Die BayernLB wollte die Hypo Alpe Adria also „um jeden Preis“ haben und „muss davon überzeugt gewesen sein, vom Netzwerk der HAA in Südosteuropa in einem Maß zu profitieren, dass die Mängel vernachlässigbar“ erschienen, weshalb sie sich auch „nicht durch entsprechende Gewährleistungsvereinbarungen“ absicherte. Das Land haftete weiterhin für 23 Milliarden Euro und erzielte damit „nicht unerhebliche Einnahmen für das Landesbudget“.

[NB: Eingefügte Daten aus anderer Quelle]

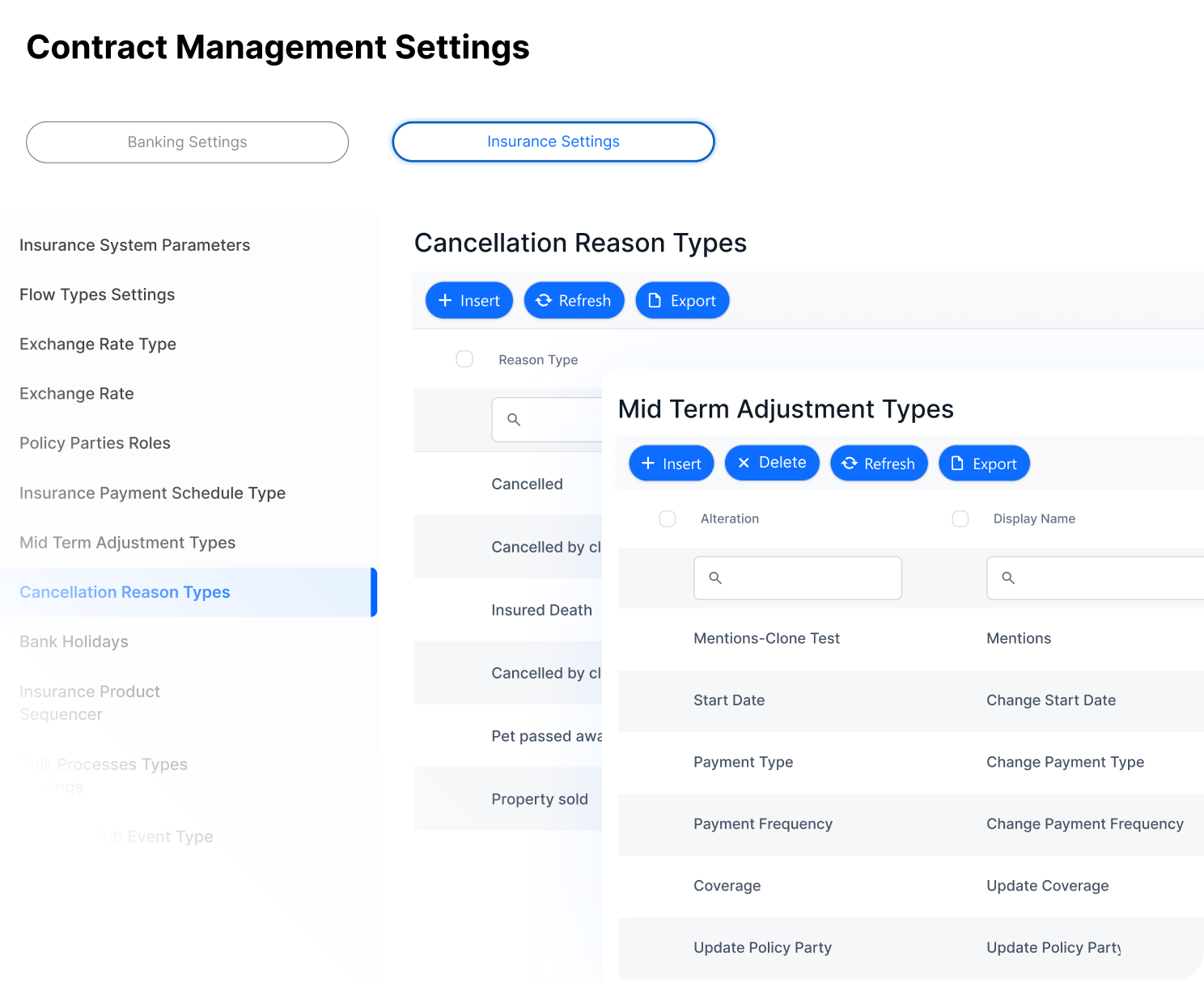Screen dimensions: 1204x982
Task: Select the Insurance Settings tab
Action: coord(553,142)
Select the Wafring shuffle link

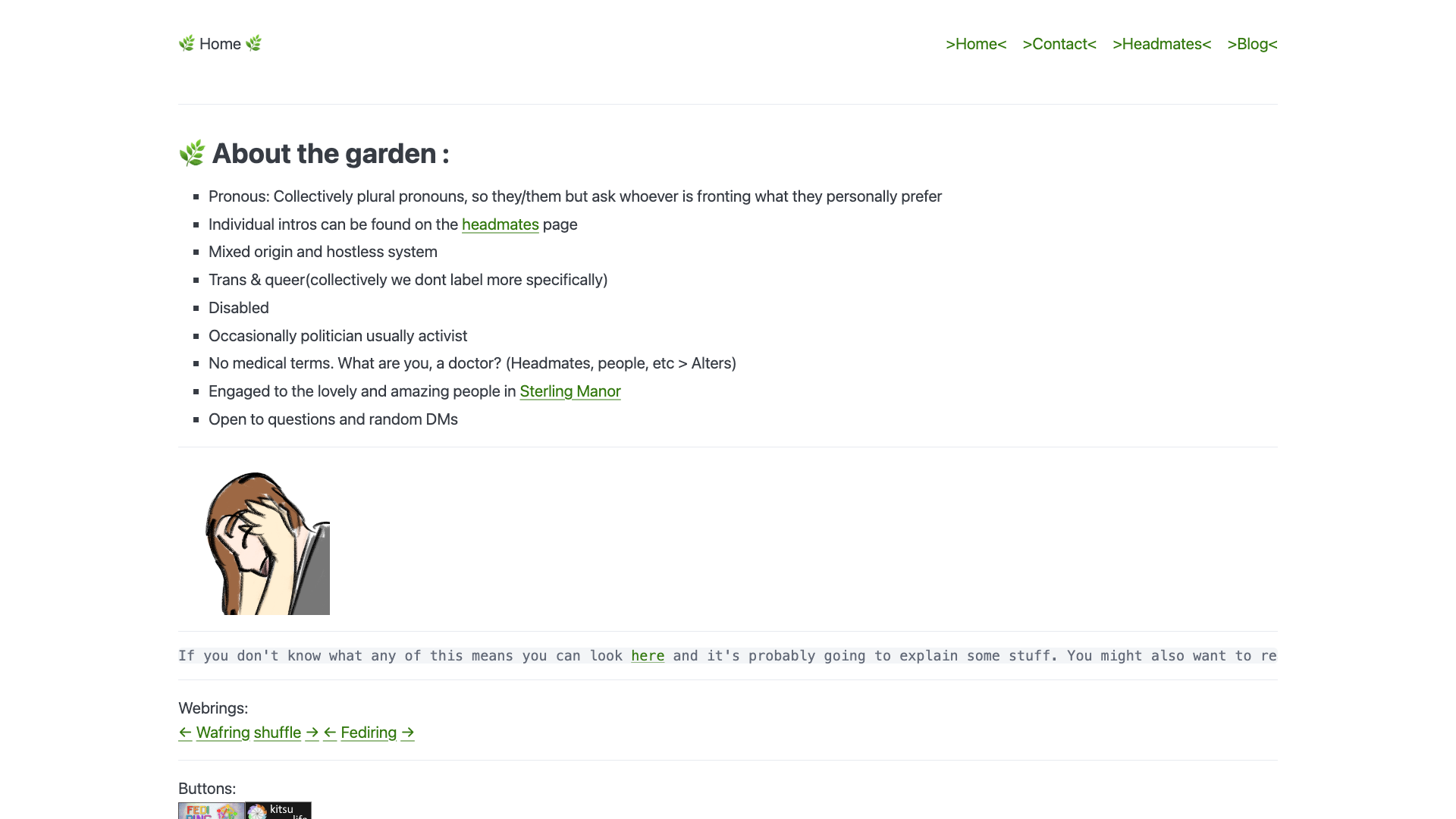click(277, 733)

BayernLB: Die vielen Gesichter
Mitte 2007 übernahm Tilo Berlin den Vorstandsvorsitz und BayernLB-Chef Schmidt den Vorsitz des Aufsichtsrats, dem später auch der bayerische Staatsminister Faltlhauser, BayernLB-Aufsichtsratschef Naser und der stellvertretende Vorstandsvorsitzender der BayernLB Hanisch beitraten, während Ederer (GRAWE) und Hans-Jörg Megymorez (Chef der Kärntner Landesholding, der im Birnbacher-Prozess verurteilt wurde) ihre Aufsichtsratspositionen behielten. Im Hypo-Vorstand übernahmen hingegen Bozidar Span den Leasing-Bereich und Andreas Dörhöfer das Risikomanagement. Damit waren alle kritischen Positionen von Münchener Managern besetzt, die jedoch den ungebremsten Wachstumskurs fortsetzten und die Bilanzsumme bis Ende 2008 um rund 40 Prozent auf 43,3 Milliarden Euro anwachsen ließen.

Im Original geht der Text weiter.